The department of History of Kansas State University and the Dwight D. Eisenhower Library, through the KSU Institute for Military History & 20th Century Studies, will host the 73rd annual meeting of the Society for Military History. The conference will take place 18-21 May 2006 in Manhattan, Kansas. For more inforamtion, go to http://www.k-state.edu/history/institute/smh%20conference.html. The conference theme will be the Construction, Reconstruction, and Consumption of Military History. I won’t be able to go this year, though I have gone for the last four years beginning in 2002 (Madison, Wisc.)
Also of interest: October 6–8, 2006 is the
“Warfare and Society in Colonial North America and the Caribbean” conference at theUniversity of Tennessee, Knoxville. These are the same folks who put on the SMH meeting in 2003. It is co-sponsored by Omohundro Institute
of Early American History & Culture which is at William and Mary, diretced by Dr. Ron Hoffman. Hopefully I can attend this one.
Finally: There is the Great Lakes History Conference on October 20th and 21st 2006. This is not a military history organization per se, but this year thier theme is “New Perspectives on War and Society.” This will be at Grand Valley State University, will be held in Grand Rapids, Michigan. The conference site is located at: http://www.h-net.org/announce/show.cgi?ID=149096. I am going to try to get a panel proposal together for this one…. The announcement says that the conference will be organized around themes that have dominated recent scholarship.

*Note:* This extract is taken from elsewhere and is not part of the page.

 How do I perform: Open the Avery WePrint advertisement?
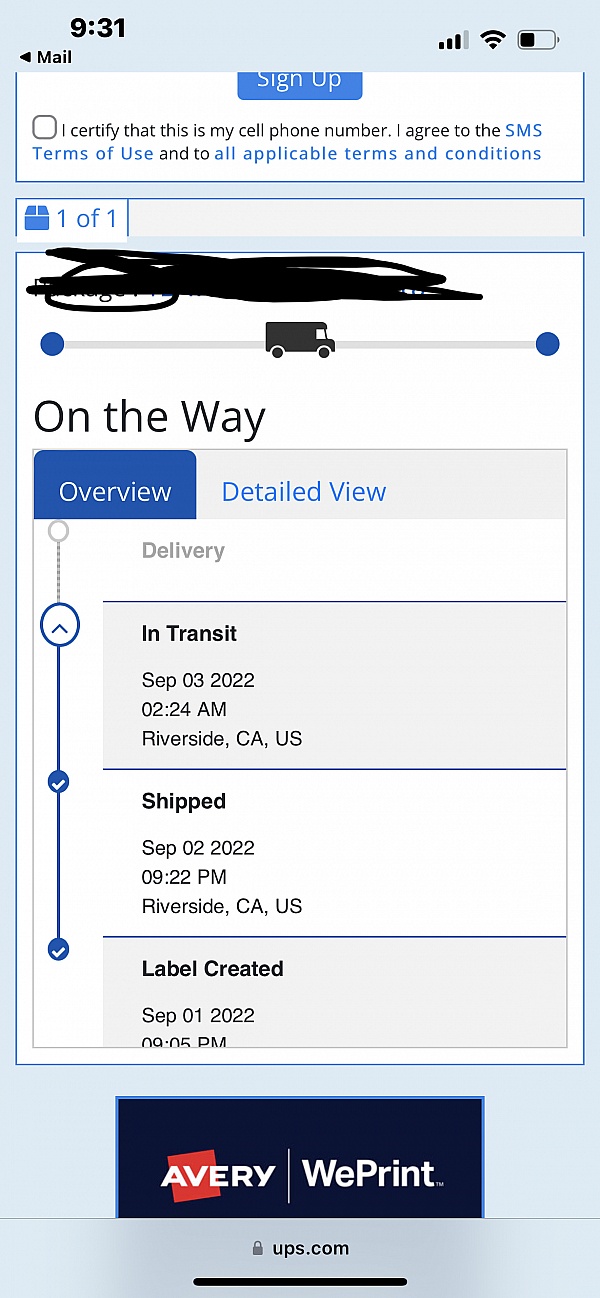(x=300, y=1158)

Papers are encouraged to touch on, but are not limited to, the following:
- Psychological trauma
- Race, violence, and war
- Genocide
- Gender and sexuality
- Social and political consequences of war
- War and revolution
- Economic consequences of war
- Memory and memorialization
- History of the ‘home front’
- Health and medicine
- Theories on violence (origins and consequences)
- Brutalization and its effects on social and political systems
- Militarization and its role in society
- Propaganda, media, and perceptions of war
- Terrorism and warfare in the 21st century
- Children in war
- Refugees
- War in film and popular culture
- Literature and war (including narratives, memoirs, and fiction)
- Oral history
I plan to propose a paper on NC and the draft, 1776-1782.